Search code examples
amazon-web-serviceselasticsearchamazon-cognitoamazon-elasticsearchamazon-opensearch

AWS Opensearch (Elasticsearch 7.10) - Refuses to assume Cognito group role


So, I have two Elasticsearch 7.10 clusters.

I have a Cognito user pool, with an admin group. This admin group a role attached to it from IAM, call it the AdminRole. It's precedence is 1.

Now, I have configured both of the aforementioned Elasticsearch clusters to utilize Cognito authentication. They both use the same user pool, and the same identity pool.

That being said, when I log into the older cluster, click in the top right on my icon and then "view roles and identities" I see arn:aws:iam::{myaccountnumber}:role/cognito-AdminRole.
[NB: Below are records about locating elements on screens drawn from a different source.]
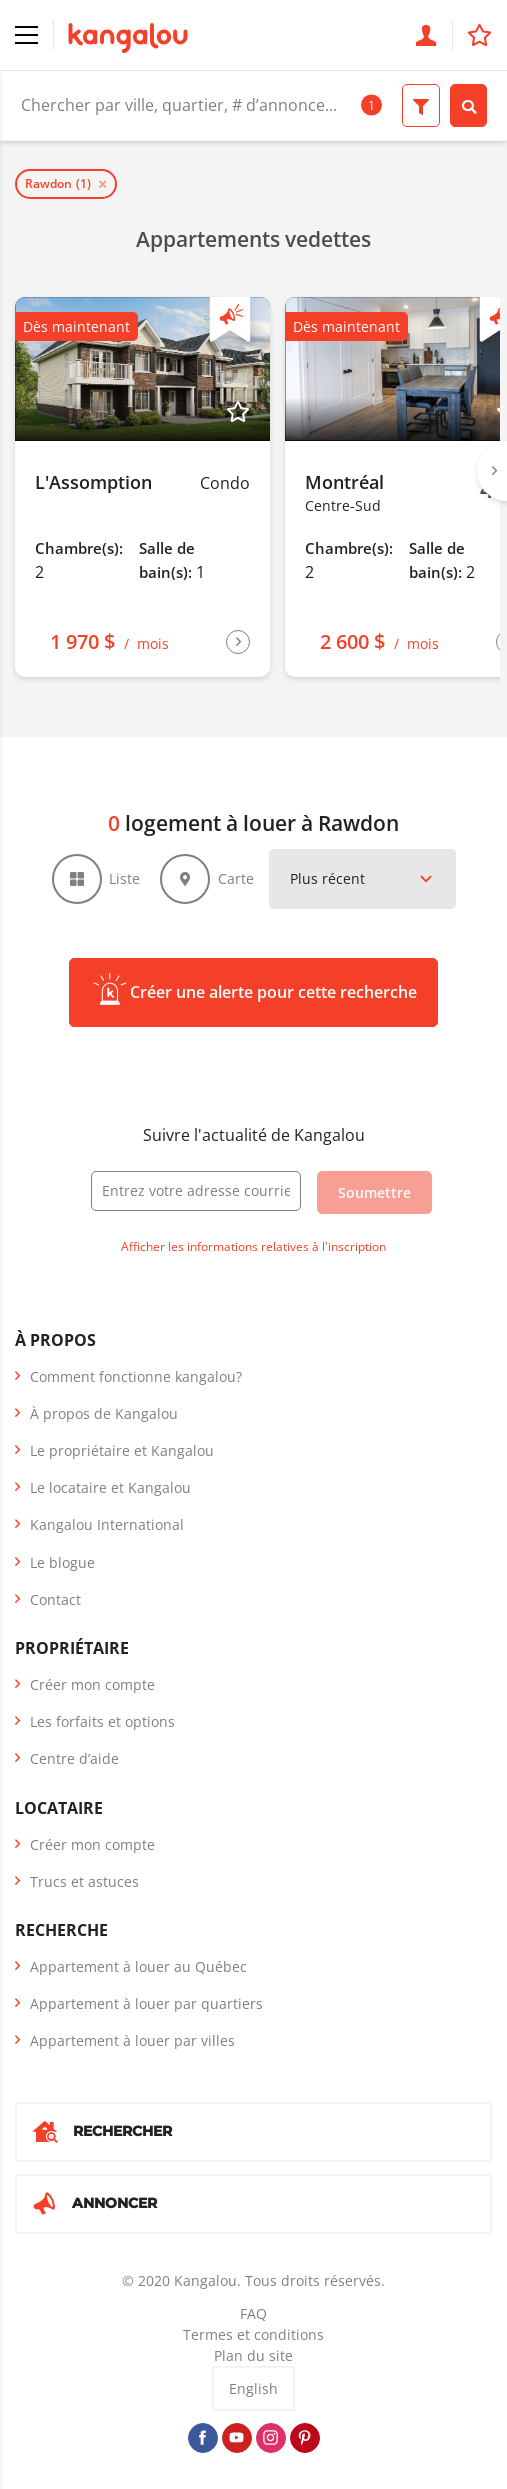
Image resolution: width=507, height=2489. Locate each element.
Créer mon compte (92, 1684)
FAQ (253, 2313)
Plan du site (253, 2355)
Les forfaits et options (102, 1721)
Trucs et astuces (84, 1881)
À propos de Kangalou (104, 1413)
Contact (55, 1599)
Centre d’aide (74, 1758)
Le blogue (62, 1562)
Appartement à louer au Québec (138, 1966)
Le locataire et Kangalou (110, 1487)
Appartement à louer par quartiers (146, 2003)
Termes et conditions (253, 2334)
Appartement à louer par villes (132, 2040)
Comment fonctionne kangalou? (136, 1376)
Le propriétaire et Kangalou (122, 1450)
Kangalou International (107, 1524)
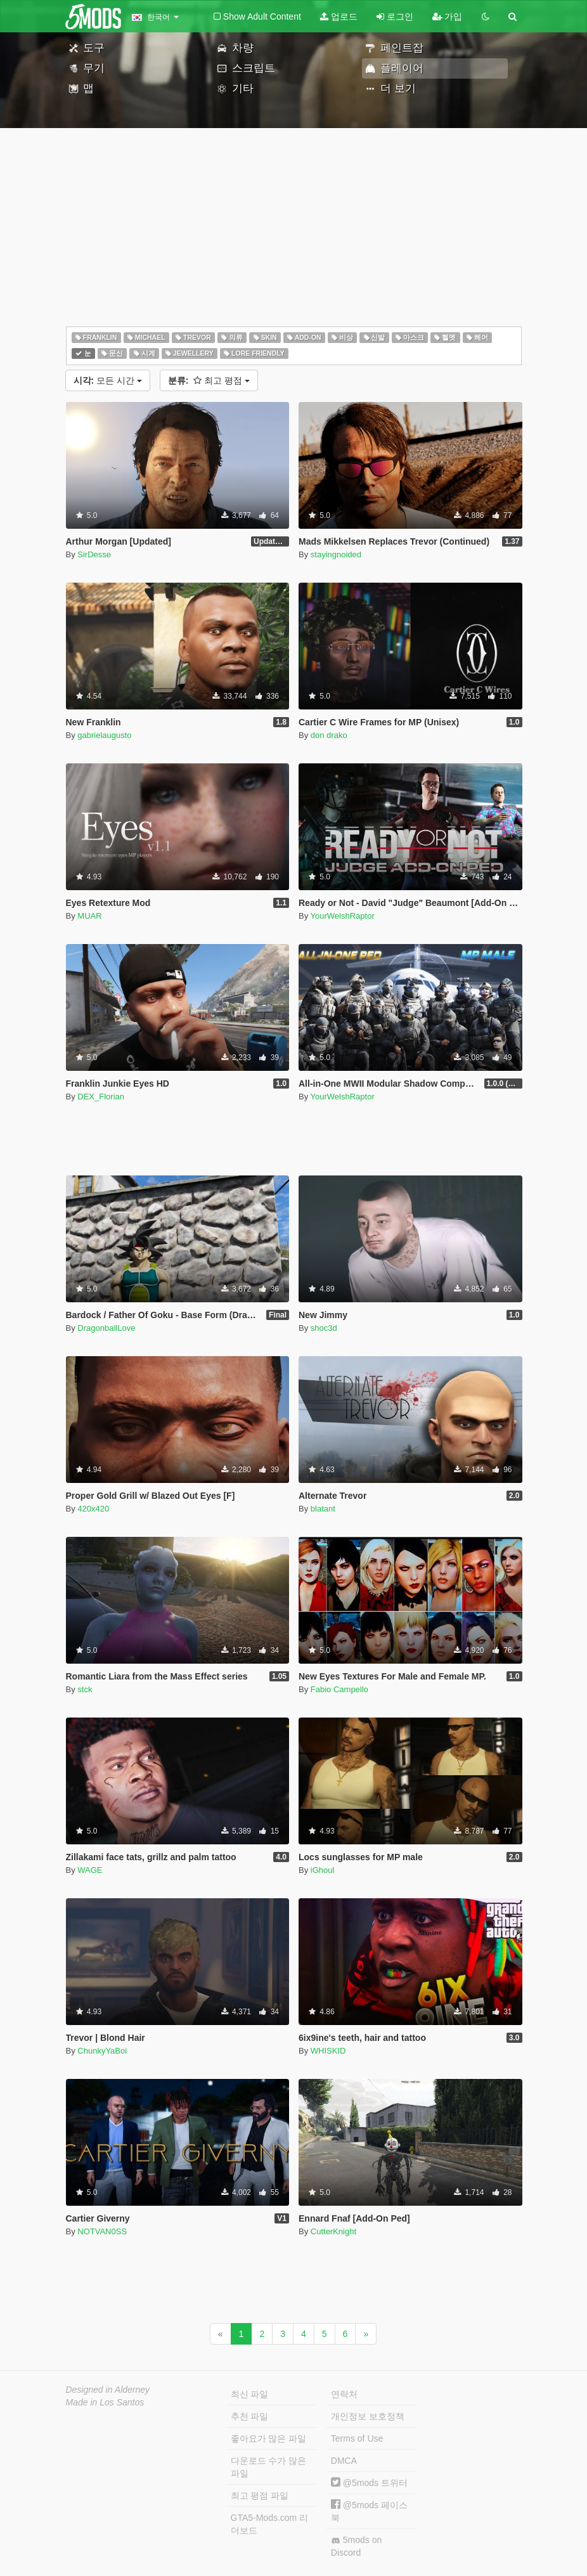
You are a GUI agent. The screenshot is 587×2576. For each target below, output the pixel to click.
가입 (447, 16)
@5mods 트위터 (369, 2483)
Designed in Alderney (108, 2390)
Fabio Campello (339, 1689)
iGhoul (323, 1870)
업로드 (339, 16)
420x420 (93, 1508)
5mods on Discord (356, 2546)
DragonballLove (106, 1328)
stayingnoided (336, 554)
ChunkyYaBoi (102, 2050)
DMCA (344, 2461)
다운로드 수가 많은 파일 (269, 2467)
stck (84, 1689)
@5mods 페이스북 (369, 2511)
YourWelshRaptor (343, 916)
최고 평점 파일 (260, 2495)
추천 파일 (250, 2416)
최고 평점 (209, 380)
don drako (329, 735)
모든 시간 (108, 380)
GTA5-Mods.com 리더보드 (270, 2524)
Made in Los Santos (105, 2402)
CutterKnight (333, 2231)
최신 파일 (250, 2394)
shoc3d (324, 1328)
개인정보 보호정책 (367, 2416)
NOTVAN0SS (102, 2231)
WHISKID (328, 2050)
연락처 (344, 2394)
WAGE (89, 1870)
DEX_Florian (100, 1096)
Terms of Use (357, 2438)
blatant (323, 1508)
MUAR (89, 916)
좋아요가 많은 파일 (269, 2438)
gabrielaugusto (104, 735)
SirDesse (94, 554)
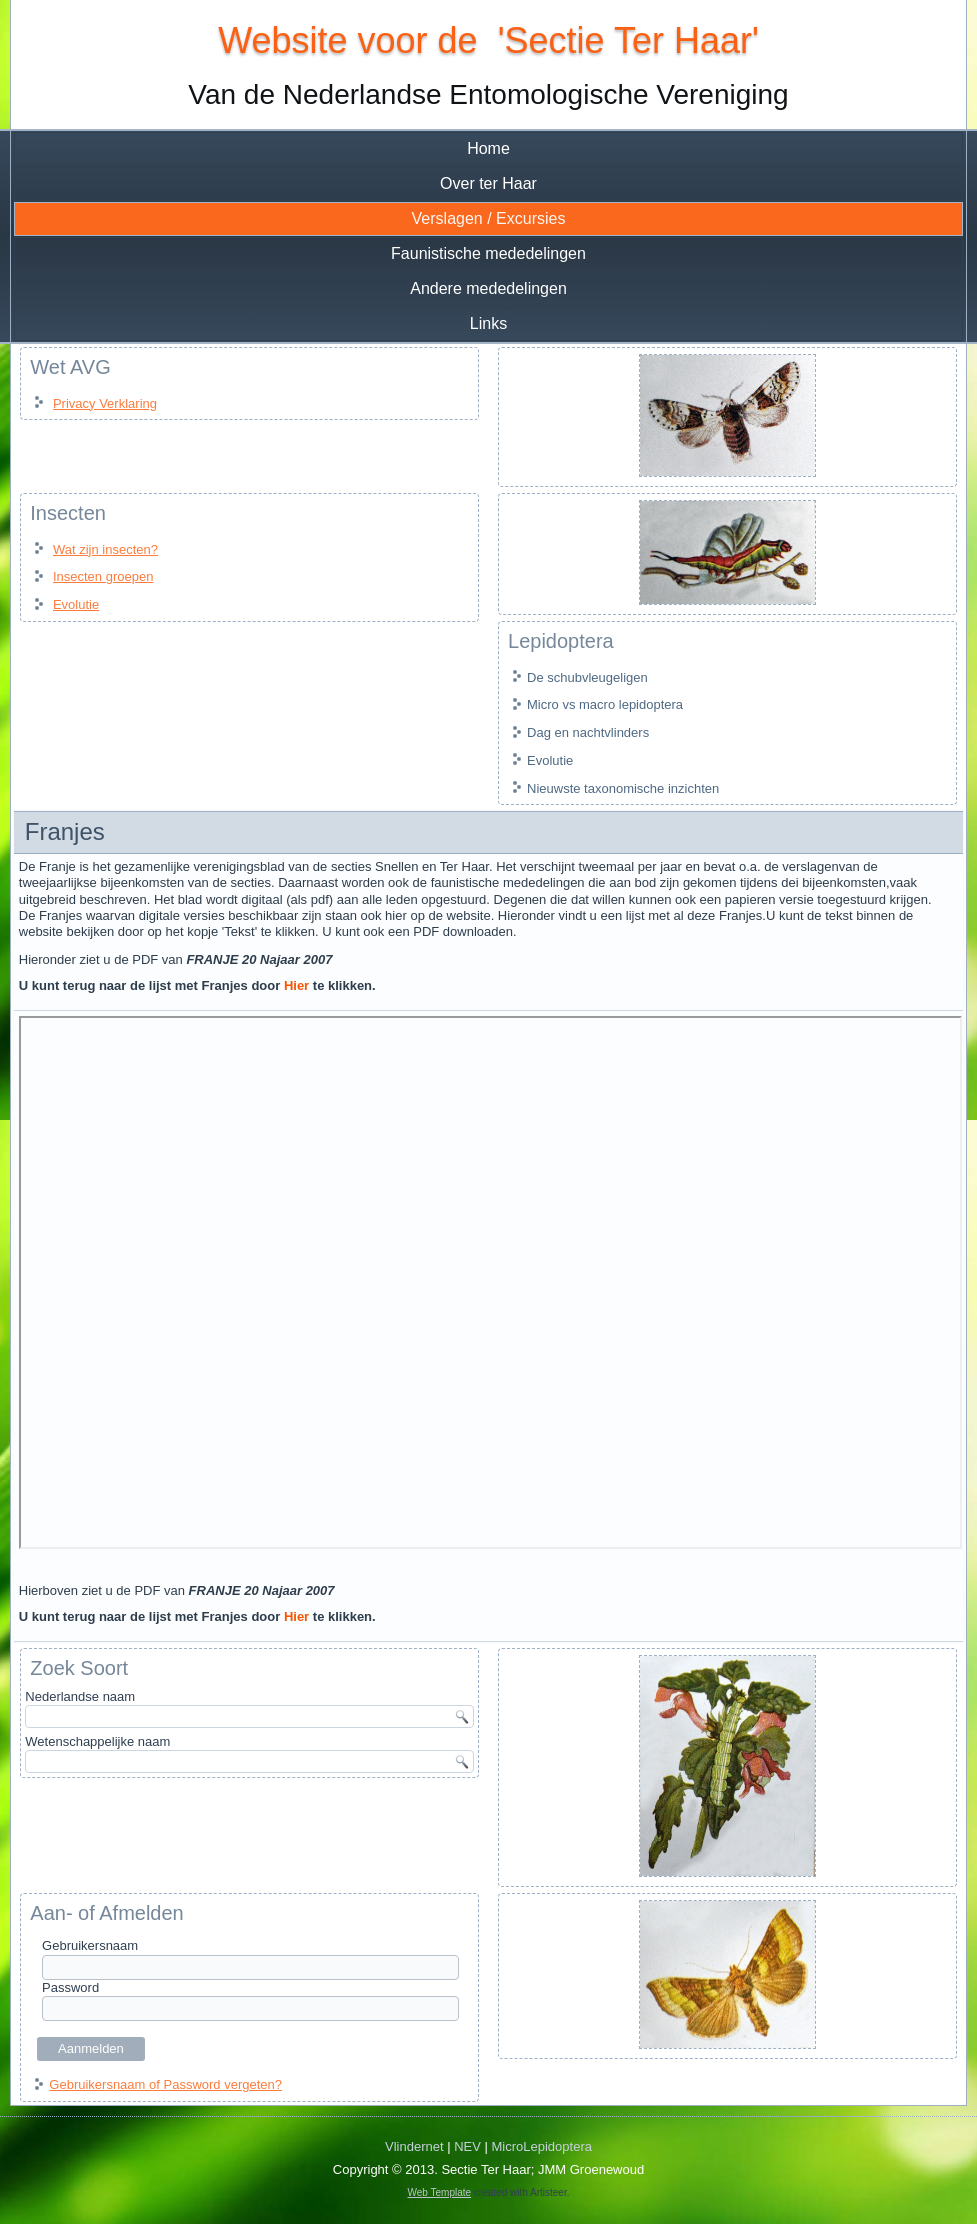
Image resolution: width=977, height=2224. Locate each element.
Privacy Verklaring (105, 403)
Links (488, 323)
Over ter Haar (488, 183)
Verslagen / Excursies (489, 218)
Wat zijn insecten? (105, 549)
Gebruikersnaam (90, 1945)
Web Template (440, 2192)
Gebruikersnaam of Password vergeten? (165, 2084)
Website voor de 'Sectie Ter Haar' (488, 40)
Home (488, 148)
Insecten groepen (103, 576)
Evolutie (76, 604)
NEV (467, 2146)
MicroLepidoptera (542, 2146)
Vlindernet (414, 2146)
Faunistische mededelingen (488, 253)
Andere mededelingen (488, 288)
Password (70, 1987)
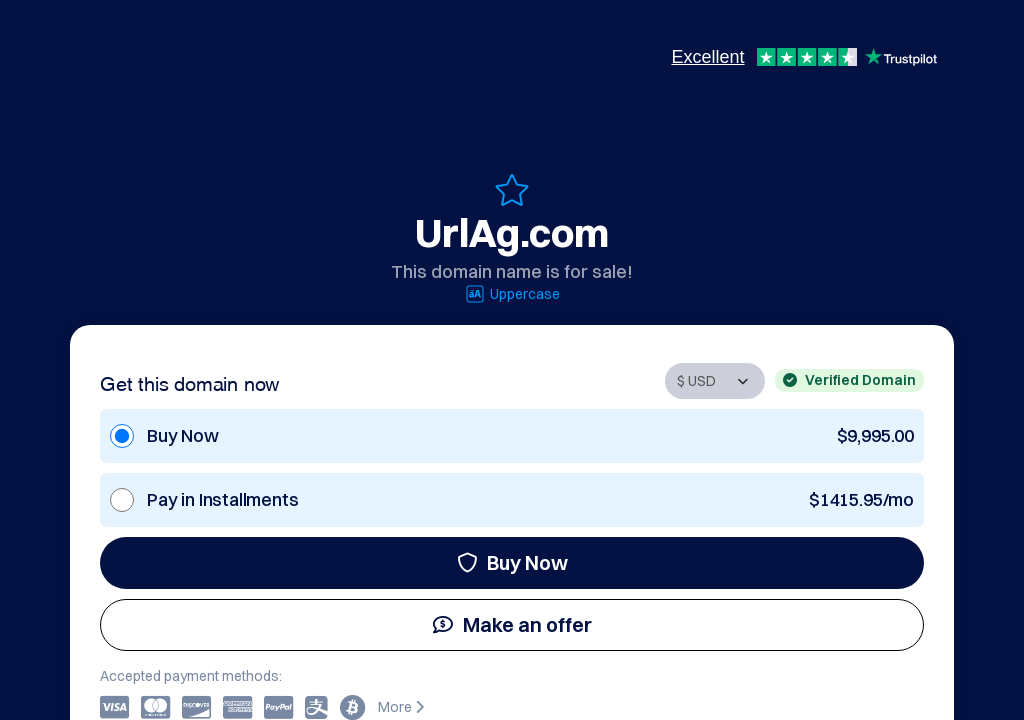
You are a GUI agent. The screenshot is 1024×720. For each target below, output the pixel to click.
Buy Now (512, 562)
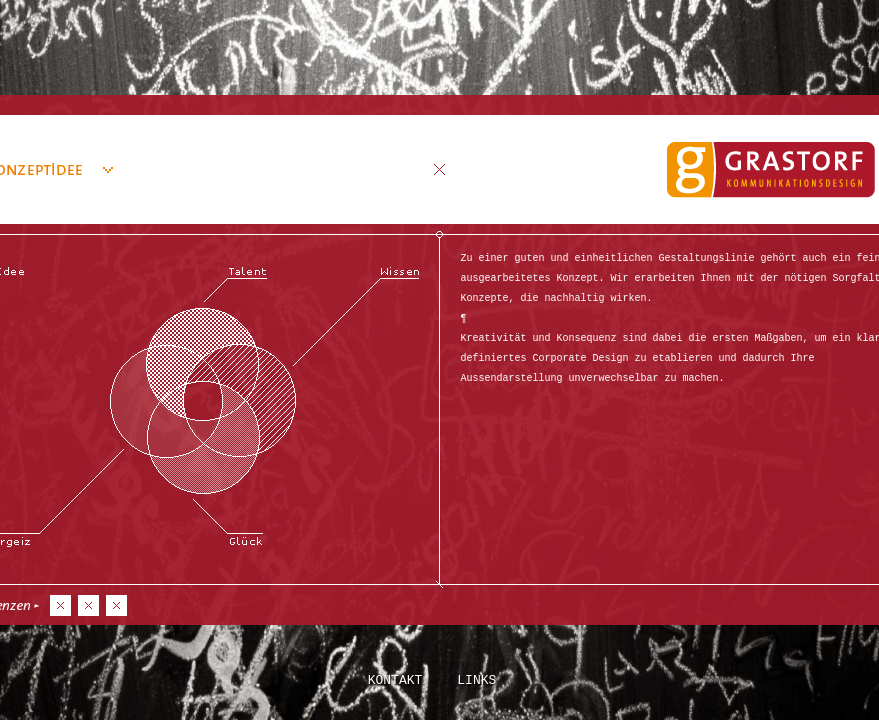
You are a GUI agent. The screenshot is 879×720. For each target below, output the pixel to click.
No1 (60, 605)
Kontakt (395, 679)
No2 (88, 605)
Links (476, 679)
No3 (116, 605)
However, whenever I try the same in the new cluster, I see arn:aws:iam::{myaccountnumber}:role/cognito-auth-role. Why? Why is it picking up the cognito auth role instead of the role ascribed to the group?

I am logging in both times on the same account from the same cognito pool - that account is in the cognito group.

In both clusters, I have no backend roles referencing that auth role. If I add the cognito auth role as a master user (via ARN of course) then I can login fine on the newer cluster (the one that's setting my backend role to cognito-auth-role). When I remove the cognito-auth-role as a backend role from the all_access and security_manager roles, I stop being able to login to that cluster, with the fabled "missing role" error.

In both cases, the cognito admin group ARN stays as a backend role for all_access and security_manager.

In other words - how do I force the cluster to try to assume me the arn:aws:iam::{myaccountnumber}:role/cognito-AdminRole instead of the arn:aws:iam::{myaccountnumber}:role/cognito-auth-role? It's clearly possible, since the group's role is automatically assumed when I try to log in to the old cluster.


Solution

  • So - Genuinely, I have struggled with this for the last 40 hours at work, while doing other things.

    About 35 minutes after posting to Stack Overflow, I found the answer.

    The old cluster had a Authentication Role Selection rule in the identity pool. "Choose role from Token". I put the role resolution to "Deny", as it was in the old cluster, and now I have the same behaviour from both clusters.